The photo above shows, further to the left, Noël-Marie Paymal Lerebours. Standing up is the German Friederich von Martens who worked for Lerebours and developed a panoramic swing lens camera – more information about this type of camera at this link. On the right is Marc Antoine Gaudin. The other two, seated, are unknown and probably workers of the firm Lerebours.

In 1845 Noël-Marie associates with Marc Secrétan, mathematician and astronomer. They change the name of the firm to Lerebours et Secrétan. Lerebours is dedicated more to the photographic sector and Secrétan will develop the firm’s vocation of origin in the manufacture of telescopes and scientific optical instruments. The union is very fruitful and gives a new impetus in the company. Secrétan, Swiss and just arrived in Paris, soon finds its space and creates a reputation among the leading scientists of the time. The association runs until 1855 when Lerebours retires leaving a company of international fame and high market value. Secrétan then gives the production of lenses a more scientific and less empirical character. It introduces more calculation and math as the basis of the drawings and developments. Already in the hands of other heirs the firm remains, but will leave the Place du Pont Neuf in the 70’s and will not know other glorious times like those of Lerebours. The brand will be active until the 1950s.

The Lerebours and the new order

What is interesting in this story, apart from its novelistic aspects, is to consider the change in the way of life that was brought about by the Bourgeois Revolution and the whole ideology of the Enlightenment. The key point is the prominent place that they agreed to scientific knowledge. The impact of these transformations was enormous in the whole dynamics of society. For centuries and centuries the chance that someone born in a humble family had to achieve a leadership position was basically through weapons. All the European nobility that formed from the end of the Roman Empire was militaristic. If someone was a plebeian, but very good at killing his fellow men and leading wars and looting, he would eventually become a general, a king or even a great emperor. The ecclesiastical way, another option for power, was soon occupied by the good families, and only a charismatic preacher and very politically capable could, from humble beginnings, achieve notoriety in the hierarchy of the Roman church. There was still trade, the very cradle of the bourgeoisie, but to be a merchant or banker, even with great success, did not make one a properly respected and honored person. They were seen, at most, as a necessary evil and could not, no matter how much they could donated to church building and financing wars, have their way of life elevated to the condition role models, like nobles and the saints usually were.

__Objective__.
Pick up the account of the Lerebours optical firm and the new social order after its last sentence and continue writing it. The lines after this sentence are separate material, unrelated to the account of the Lerebours optical firm.

__Source material__.

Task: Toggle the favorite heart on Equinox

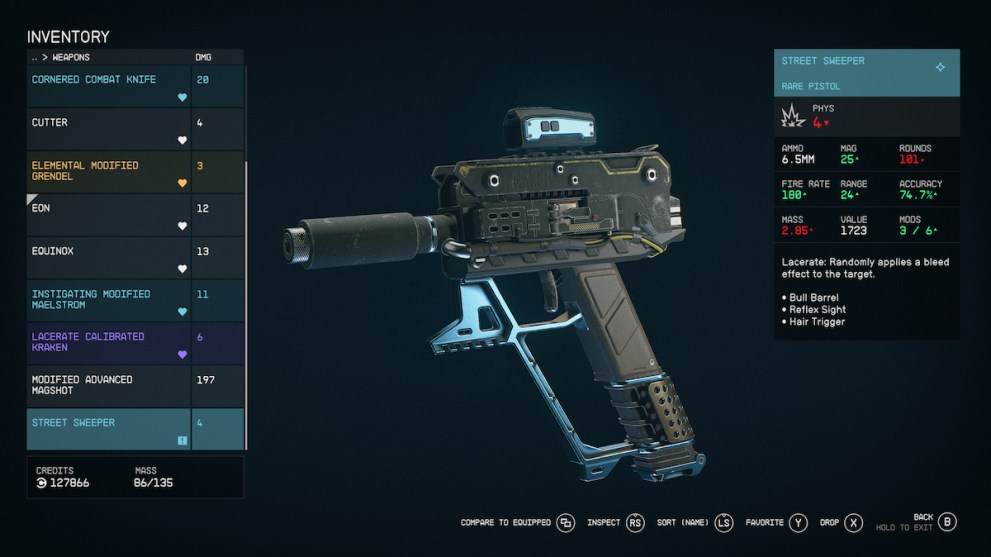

__Reply to the task__.
What Enlightenment, as part of the modernity package, was able to provide was a positive conceptual basis for manufacturing, labor, and the transformation of nature into goods and wealth that these activities never had. Looting, seizing, collecting taxes, and all coercive forms of enrichment, have always been considered far more noble than working. What gave the manufacture this veneer of honoured activity and something far removed from the traditional manual and repetitive work, was inventiveness, intellect, study, scientific knowledge at the service of Nature domination and the production of goods. To the old typology of the models of our Western culture, basically composed by the warrior, the religious and the artist, was added the coupled scientist and his fellow entrepreneur, the new creators of wealth.

Photography is really exemplary as part of this transformation. In optics and chemistry, the gradual insertion of scientific and industrial approaches into an activity that had previously been a craft, is very evident. The notoriety conquered by the Lerebours, father and son, the route they took, beginning with the simple polishing of spectacle lenses, and later being active in circles of astronomy, installed in the nicest spot of Paris, and yet “knight of the king’s legion of honor”, that is a classic case of this transition to a new status of manufacturing when mixed up with science and technology. The understanding of this transition by Lerebours son is attested by his association with the mathematician Secrétan. The success of Petzval’s lens, another mathematician, was a defeat of methods of intuition or sheer trial and error, which was formerly the modus operandi of great opticians like Charles Chevalier and Jean-Marie Lerebours. Even Niepce, Daguerre, Talbot and Florence, can not be considered much more than dilettantes. Their merits are more in having been visionary and very stubborn. But soon the photographic processes became subject of names like John Herschel, and its processes happened to be seen like part of a body of knowledge that was developed in basic research in chemistry and later applied cascading to technological processes.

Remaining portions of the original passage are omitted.